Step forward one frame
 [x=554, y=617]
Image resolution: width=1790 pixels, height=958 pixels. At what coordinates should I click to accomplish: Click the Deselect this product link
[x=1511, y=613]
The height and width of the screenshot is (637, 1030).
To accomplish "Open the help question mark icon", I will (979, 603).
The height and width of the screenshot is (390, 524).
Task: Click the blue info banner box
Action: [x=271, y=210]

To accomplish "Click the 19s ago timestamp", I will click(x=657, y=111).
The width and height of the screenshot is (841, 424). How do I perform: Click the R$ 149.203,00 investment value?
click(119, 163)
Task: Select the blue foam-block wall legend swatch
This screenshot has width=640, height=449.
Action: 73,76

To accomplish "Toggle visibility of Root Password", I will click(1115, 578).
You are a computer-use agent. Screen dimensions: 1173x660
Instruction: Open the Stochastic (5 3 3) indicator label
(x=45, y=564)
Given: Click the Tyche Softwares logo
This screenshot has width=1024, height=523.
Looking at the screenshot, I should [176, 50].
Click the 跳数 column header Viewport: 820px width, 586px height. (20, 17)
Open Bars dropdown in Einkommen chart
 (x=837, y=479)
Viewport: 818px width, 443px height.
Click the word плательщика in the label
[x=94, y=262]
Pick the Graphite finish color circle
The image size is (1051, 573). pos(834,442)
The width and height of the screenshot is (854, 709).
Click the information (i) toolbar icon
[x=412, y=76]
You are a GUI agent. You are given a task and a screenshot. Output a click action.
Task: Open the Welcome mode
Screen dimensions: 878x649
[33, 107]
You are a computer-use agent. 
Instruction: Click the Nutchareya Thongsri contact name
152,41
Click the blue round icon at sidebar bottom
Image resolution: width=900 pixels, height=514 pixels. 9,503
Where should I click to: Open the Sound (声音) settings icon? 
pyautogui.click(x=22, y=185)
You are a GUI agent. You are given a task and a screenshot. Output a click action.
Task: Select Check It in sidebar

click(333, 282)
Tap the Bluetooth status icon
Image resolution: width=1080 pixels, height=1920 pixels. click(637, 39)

----

▶ HOW TO COMPLETE THIS TASK
The entire listing needs to be output again, exactly, please.

▶ WRITTEN REPLY
Step forward one frame
 [x=554, y=617]
Image resolution: width=1790 pixels, height=958 pixels. At what coordinates should I click to accomplish: Click the Deselect this product link
[x=1511, y=613]
The height and width of the screenshot is (637, 1030).
To accomplish "Open the help question mark icon", I will (979, 603).
The height and width of the screenshot is (390, 524).
Task: Click the blue info banner box
Action: [x=271, y=210]

To accomplish "Click the 19s ago timestamp", I will click(x=657, y=111).
The width and height of the screenshot is (841, 424). How do I perform: Click the R$ 149.203,00 investment value?
click(119, 163)
Task: Select the blue foam-block wall legend swatch
This screenshot has width=640, height=449.
Action: 73,76

To accomplish "Toggle visibility of Root Password", I will click(1115, 578).
You are a computer-use agent. Screen dimensions: 1173x660
Instruction: Open the Stochastic (5 3 3) indicator label
(x=45, y=564)
Given: Click the Tyche Softwares logo
This screenshot has width=1024, height=523.
Looking at the screenshot, I should [176, 50].
Click the 跳数 column header Viewport: 820px width, 586px height. (20, 17)
Open Bars dropdown in Einkommen chart
 (x=837, y=479)
Viewport: 818px width, 443px height.
Click the word плательщика in the label
[x=94, y=262]
Pick the Graphite finish color circle
The image size is (1051, 573). pos(834,442)
The width and height of the screenshot is (854, 709).
Click the information (i) toolbar icon
[x=412, y=76]
You are a GUI agent. You are given a task and a screenshot. Output a click action.
Task: Open the Welcome mode
Screen dimensions: 878x649
[33, 107]
You are a computer-use agent. 
Instruction: Click the Nutchareya Thongsri contact name
152,41
Click the blue round icon at sidebar bottom
Image resolution: width=900 pixels, height=514 pixels. 9,503
Where should I click to: Open the Sound (声音) settings icon? 
pyautogui.click(x=22, y=185)
You are a GUI agent. You are given a task and a screenshot. Output a click action.
Task: Select Check It in sidebar

click(333, 282)
Tap the Bluetooth status icon
Image resolution: width=1080 pixels, height=1920 pixels. click(637, 39)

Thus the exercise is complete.